- Supplied text
((

Spanish–American War memorial

The Buckey O'Neill Monument, also known as the Rough Rider Monument, was created by Solon Borglum and is an equestrian sculpture of Buckey O'Neill and honors a group of men who gallantly served their country during the Spanish–American War in 1898. It is located at Courthouse Plaza, Prescott, Arizona. It was dedicated on July 3, 1907 and was rededicated on June 6, 1982, and again on July 3, 1998.

The inscription reads:

(Signature lower proper left side of sculpture)

(On relief plaque, back of granite boulder:)
Solon Borglum

(On plaque, east side of granite boulder:)

ERECTED BY ARIZONA IN HONOR OF THE 1ST. U.S. VOLUNTEER CAVALRY, KNOWN TO HISTORY AS ROOSEVELT'S ROUGH RIDERS, AND IN MEMORY OF CAPTAIN WILLIAM O. O'NEILL AND HIS COMRADES WHO DIED WHILE SERVING THEIR COUNTRY IN THE WAR WITH SPAIN

(On plaque, front of granite boulder:)
UNVEILED JULY 3RD 1907

(On plaque, west side of granite boulder: names of commissioners)

))

- Recorded information
((

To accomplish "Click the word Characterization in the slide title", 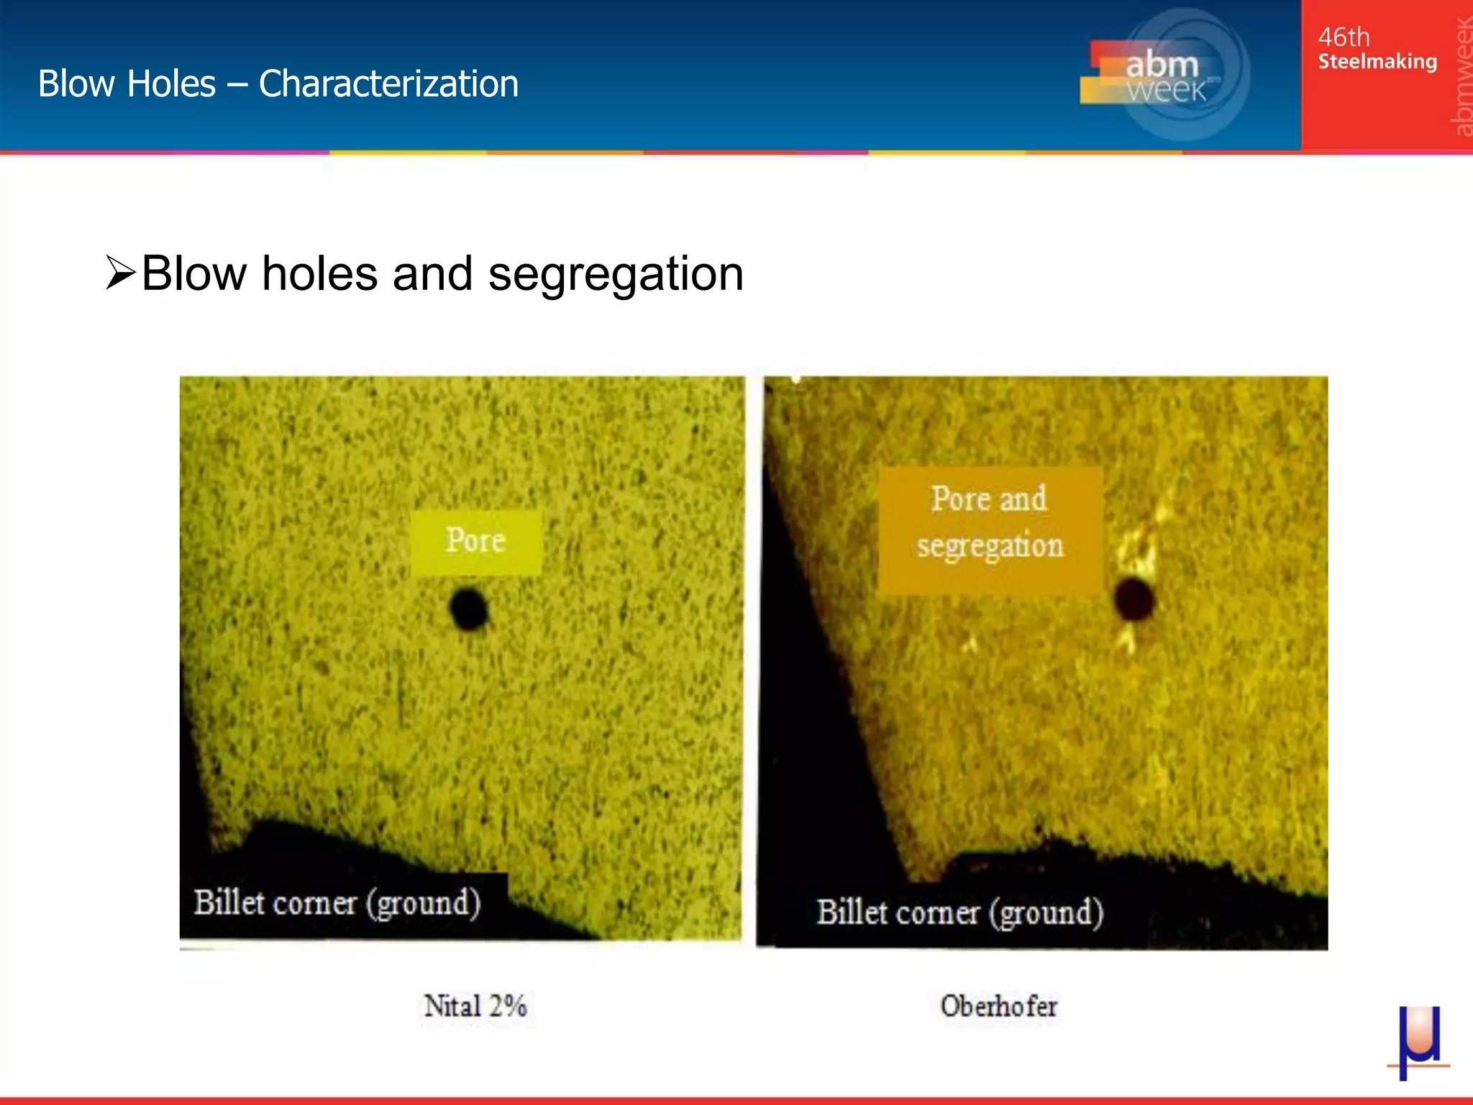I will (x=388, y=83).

))
((

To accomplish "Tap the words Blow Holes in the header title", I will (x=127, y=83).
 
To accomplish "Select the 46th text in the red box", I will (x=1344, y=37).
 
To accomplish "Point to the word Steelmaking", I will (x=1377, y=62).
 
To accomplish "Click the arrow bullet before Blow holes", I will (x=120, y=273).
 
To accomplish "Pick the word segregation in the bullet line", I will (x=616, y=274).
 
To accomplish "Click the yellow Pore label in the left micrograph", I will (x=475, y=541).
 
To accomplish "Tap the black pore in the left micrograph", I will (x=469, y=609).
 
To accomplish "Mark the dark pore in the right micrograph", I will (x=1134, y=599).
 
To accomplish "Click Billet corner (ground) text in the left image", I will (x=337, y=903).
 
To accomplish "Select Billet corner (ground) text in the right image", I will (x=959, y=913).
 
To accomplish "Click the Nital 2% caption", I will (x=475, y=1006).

))
((

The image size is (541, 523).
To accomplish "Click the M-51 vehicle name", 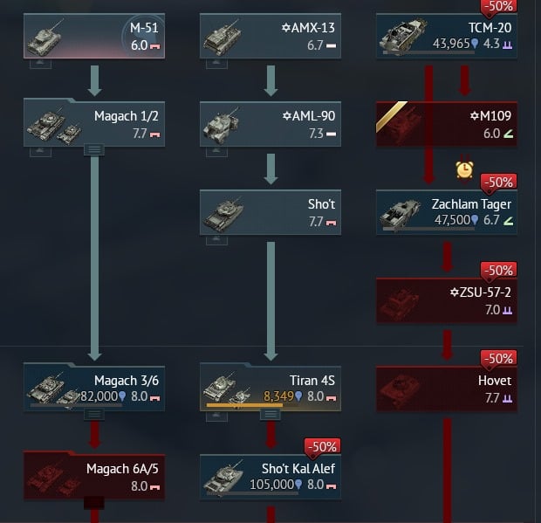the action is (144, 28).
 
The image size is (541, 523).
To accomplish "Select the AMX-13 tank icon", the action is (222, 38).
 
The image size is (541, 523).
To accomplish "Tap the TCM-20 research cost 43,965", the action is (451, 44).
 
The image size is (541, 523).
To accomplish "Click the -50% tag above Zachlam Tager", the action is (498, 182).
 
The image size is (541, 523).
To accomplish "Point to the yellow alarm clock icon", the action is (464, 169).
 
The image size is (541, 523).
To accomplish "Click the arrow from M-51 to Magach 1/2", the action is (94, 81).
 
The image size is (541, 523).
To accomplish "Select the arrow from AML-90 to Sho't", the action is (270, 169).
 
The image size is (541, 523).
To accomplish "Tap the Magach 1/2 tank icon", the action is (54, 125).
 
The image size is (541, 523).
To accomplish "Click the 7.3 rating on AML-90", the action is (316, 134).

))

- Exercise instructions
Carry on the text about the Buckey O'Neill Monument from the point where it stops.

- Answer to this task
(On plaque, on granite slab on concrete pad, in front of sculpture:)
SOLON HANNIBAL BORGLUM
AMERICA'S FIRST COWBOY SCULPTOR
1868–1922
THIS FREE-SPIRITED SON OF THE WEST, SENSITIVE TO THE CHANGING ERA IN WHICH HE LIVED, PORTRAYED THE WESTERN EPIC IN MARBLE AND BRONZE. OUR "BUCKY O'NEILL" MONUMENTAL BRONZE IS AMONG HIS GREATEST WORKS, AND IS ACCLAIMED BY THE CRITICS AS ONE OF THE FINEST EQUESTRIAN MONUMENTS IN THE WORLD.
PLAQUE DEDICATED JUNE 6, 1982, PRESCOTT COMMUNITY ART TRUST

(On small plaque attached to the upper portion of the granite slab on concrete slab, in front of sculpture:)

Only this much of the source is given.